▶ _Task 1_
Answer these questions from the text on being silenced, each on its own line:
(a) Where did the writer find the medication's ingredients?
(b) Whose office did the writer call the next morning?
(c) Who was supposed to call the writer back?
▶ _Task 2_
Set down the part of the text on being silenced starting at "Later, I looked" and ending at "wouldn’t happen again.", word for word.

▶ _Text segment_
^^^^^^^^^^^^^^^^
For me, being silenced is worse than being yelled at or not being listened to. It’s a complete invalidation of my voice, of my right to speak on behalf of myself. Silencing says, You don’t matter. Your ideas don’t matter.

Later, I looked up the medication’s ingredients myself. (In less than two minutes and without an MD, I found them on the manufacturer’s web site.)

The next morning, I called my endocrinologist’s office because I needed to address the silencing. I needed to say silencing is an unacceptable communication tactic, as far as I’m concerned. I needed to know it wouldn’t happen again.

So I said I felt frustrated by my appointment. I said I felt disrespected by my doctor. I said my previous experiences with him had been positive, and that his behavior seemed out-of-character. I asked for assurance that I could trust him to be attentive and respectful at future appointments. The woman with whom I spoke said she would pass this information along to the office manager, who would call me back.

I’m still waiting for that call back.

I guess I shouldn’t be surprised by further silence, but I am. I’m surprised because I tend to expect the best in people. I’m disappointed, too. I’m also angry.
^^^^^^^^^^^^^^^^
▶ _Information supplied_
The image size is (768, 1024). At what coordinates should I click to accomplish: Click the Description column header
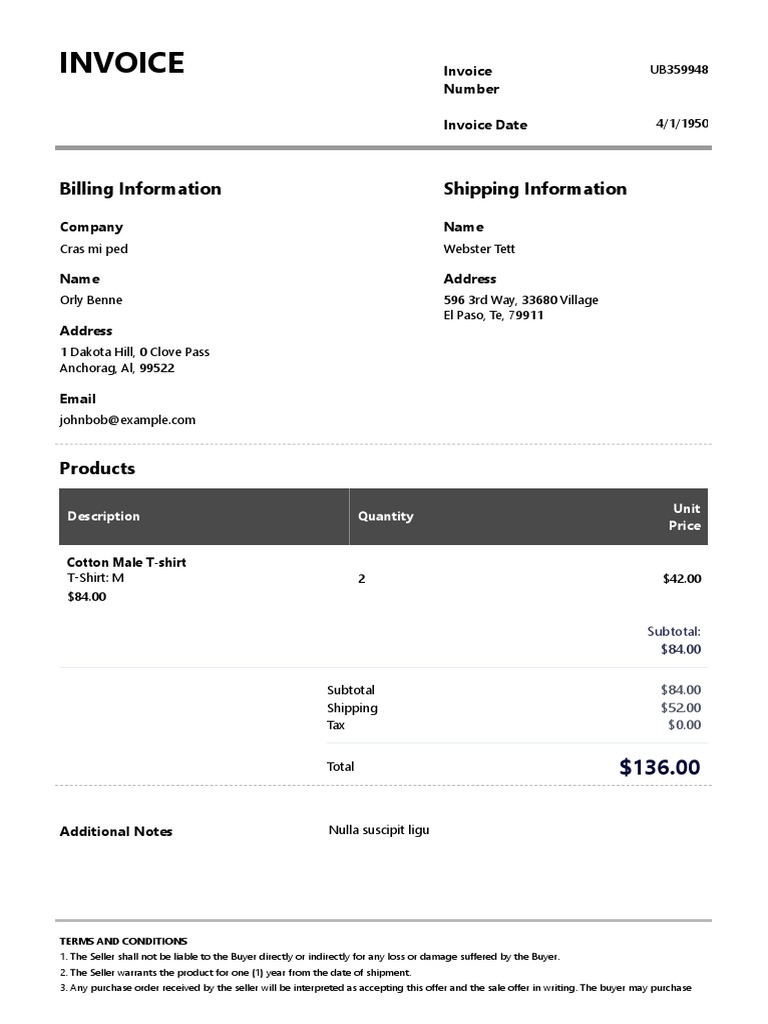[x=103, y=516]
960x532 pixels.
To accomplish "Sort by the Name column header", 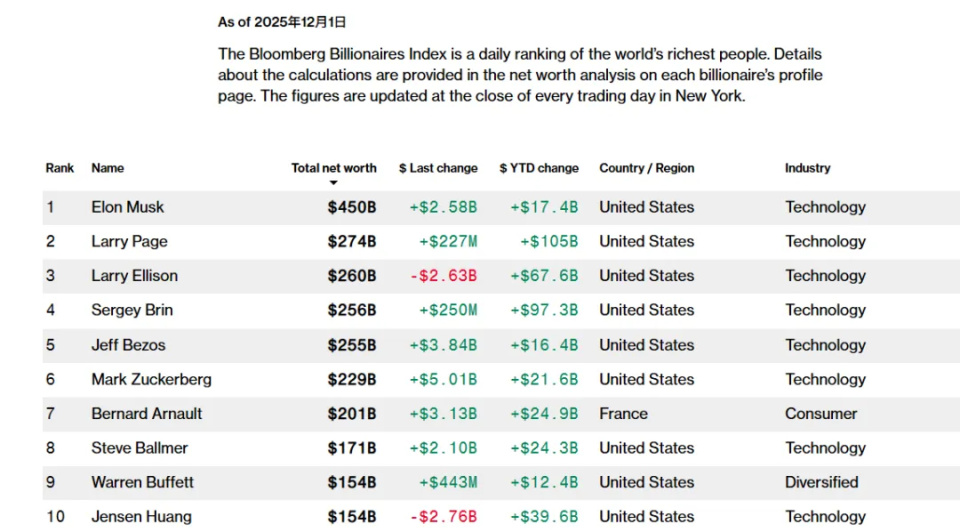I will point(108,168).
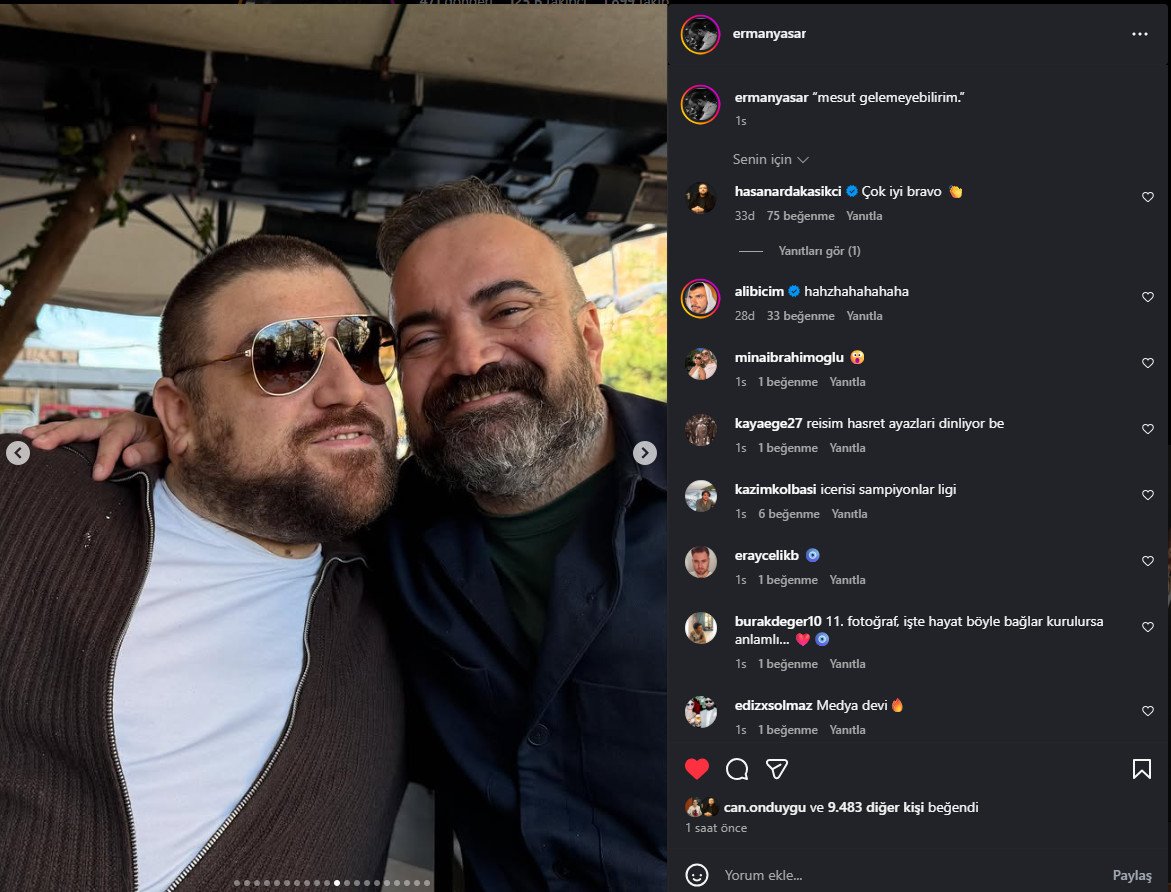
Task: View alibicim's story profile picture
Action: pos(701,298)
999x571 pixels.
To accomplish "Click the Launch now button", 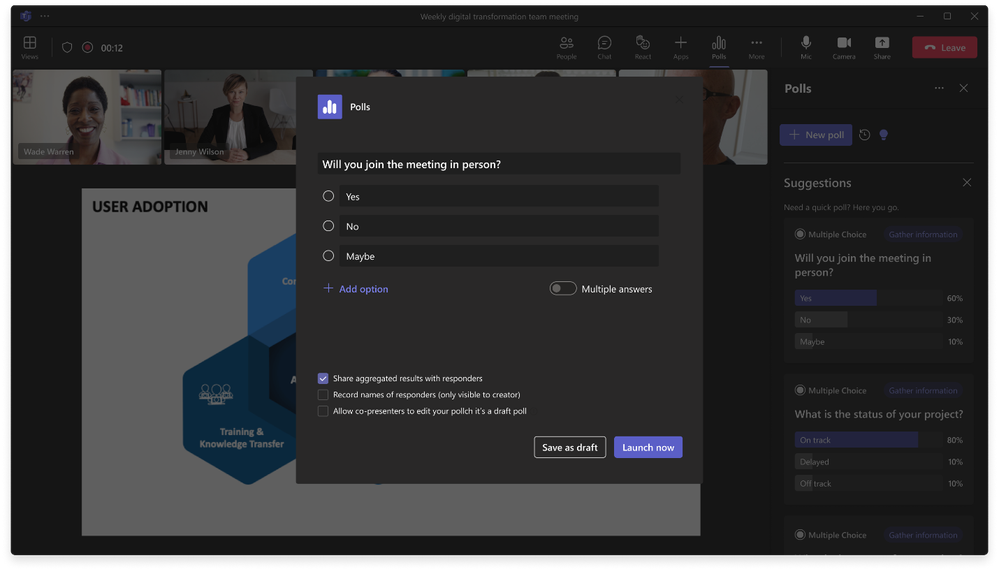I will [648, 447].
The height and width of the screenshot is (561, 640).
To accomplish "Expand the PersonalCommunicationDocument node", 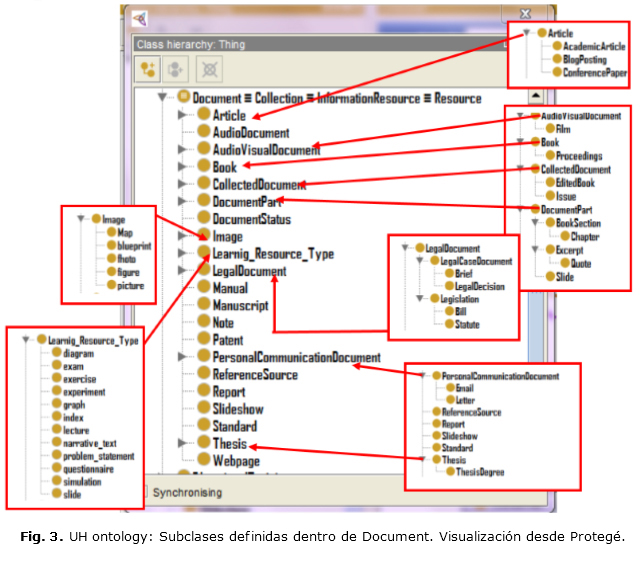I will 182,357.
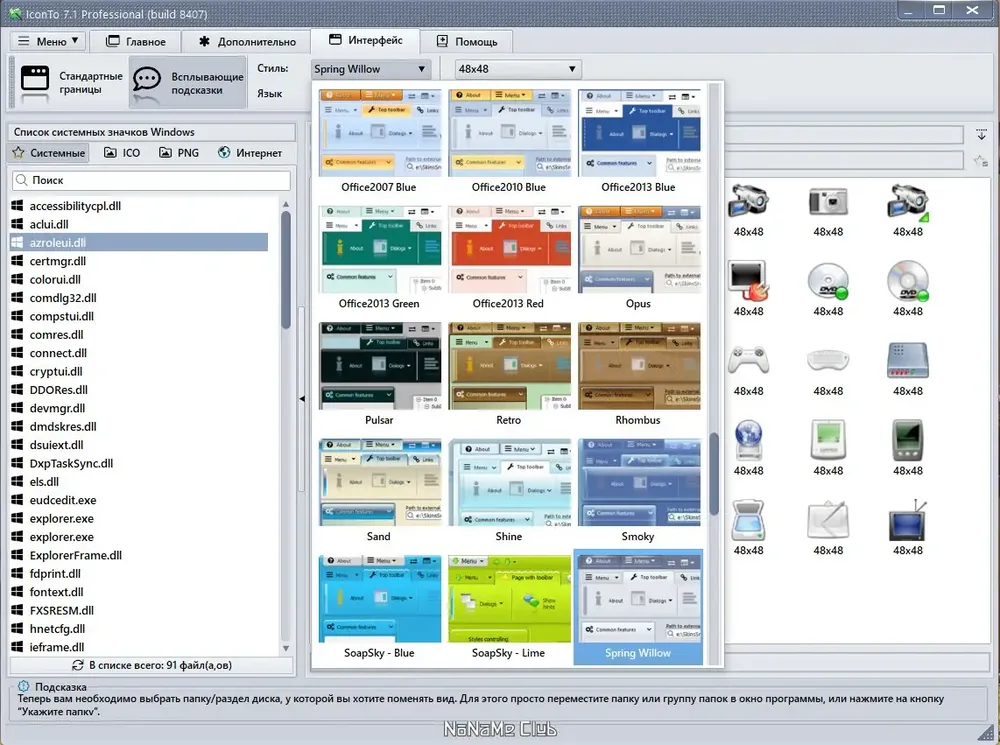Click the Интернет source button
1000x745 pixels.
pos(250,153)
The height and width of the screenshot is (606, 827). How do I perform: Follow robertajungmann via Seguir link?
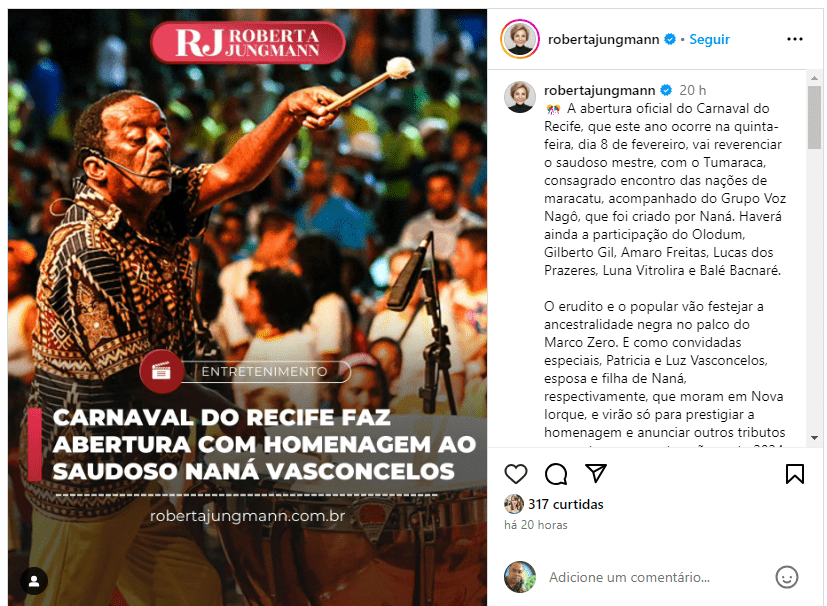coord(709,39)
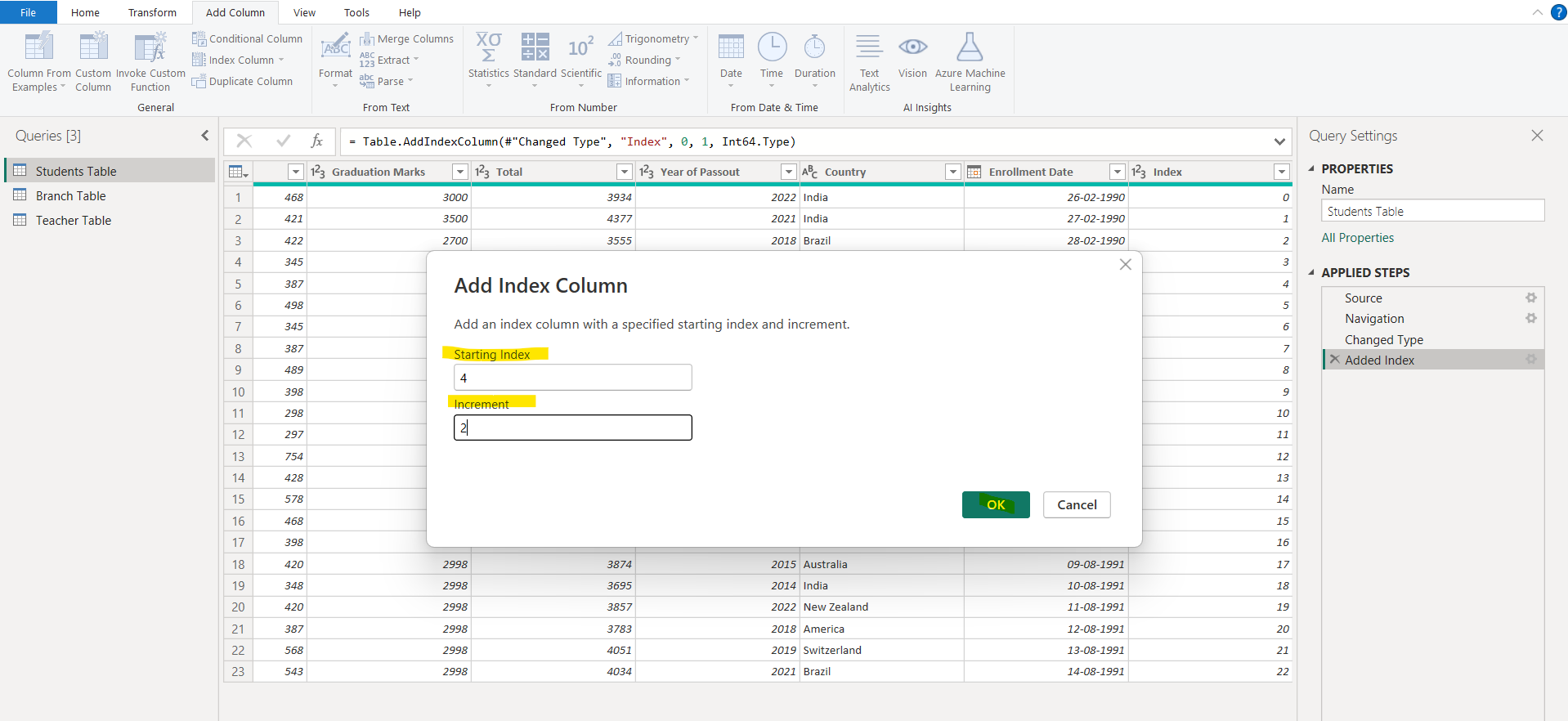Screen dimensions: 1568x721
Task: Click the Starting Index input field
Action: (572, 378)
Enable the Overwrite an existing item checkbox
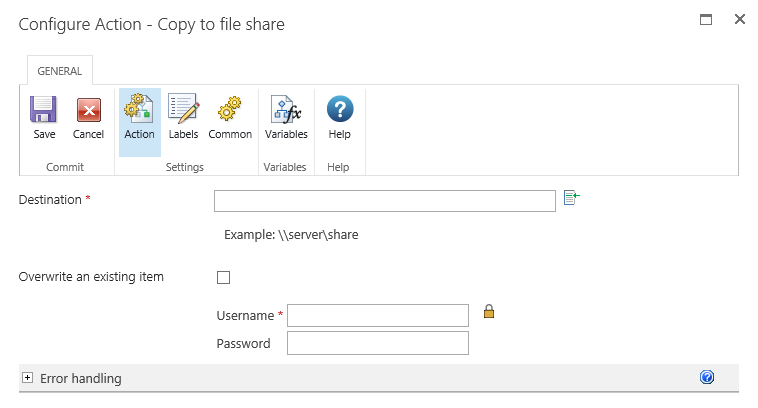The width and height of the screenshot is (758, 408). [223, 277]
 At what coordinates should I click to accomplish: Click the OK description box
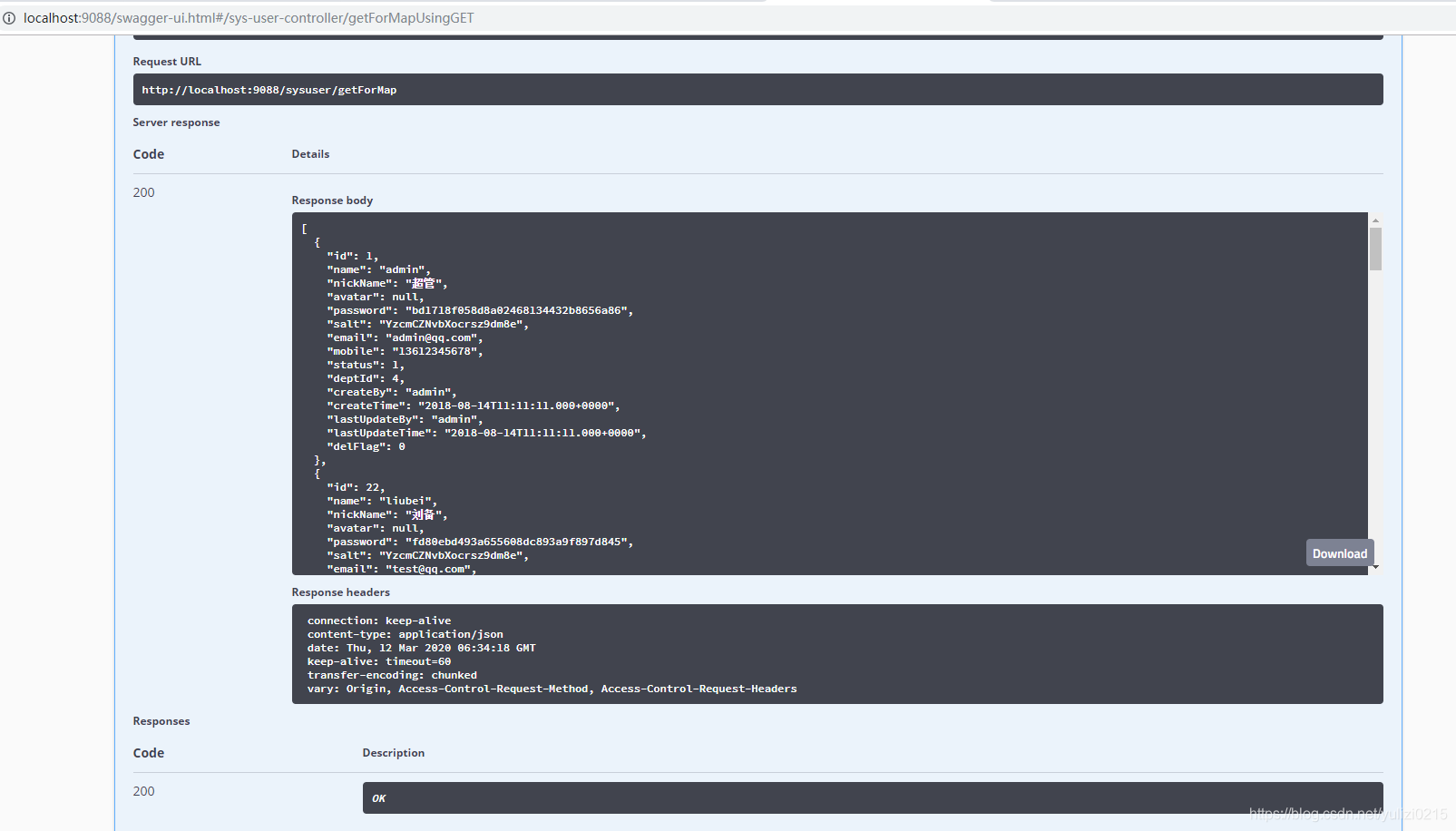point(872,798)
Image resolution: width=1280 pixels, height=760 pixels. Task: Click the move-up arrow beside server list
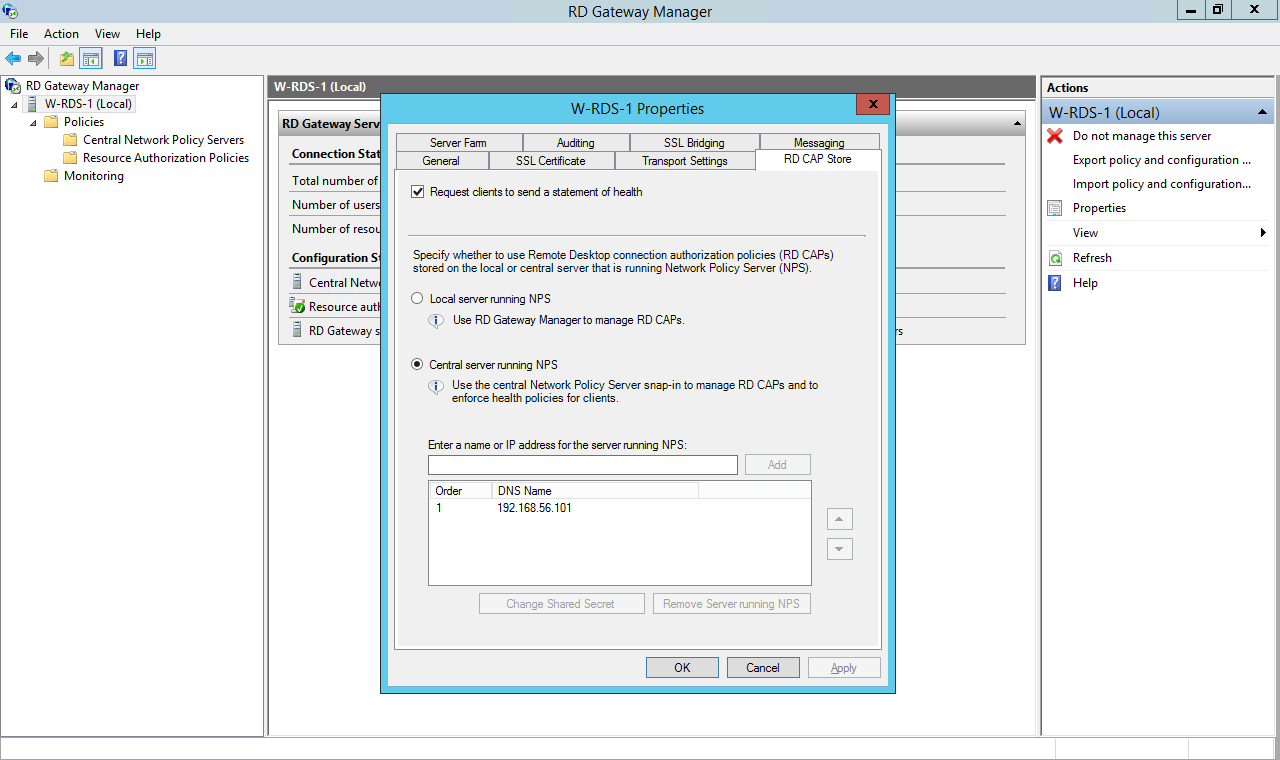tap(839, 519)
^^^^^^^^^^^^^^^^
▶ _Response area 1_
(a) On the manufacturer's web site.
(b) The writer's endocrinologist's office.
(c) The office manager.

▶ _Response area 2_
Later, I looked up the medication’s ingredients myself. (In less than two minutes and without an MD, I found them on the manufacturer’s web site.)

The next morning, I called my endocrinologist’s office because I needed to address the silencing. I needed to say silencing is an unacceptable communication tactic, as far as I’m concerned. I needed to know it wouldn’t happen again.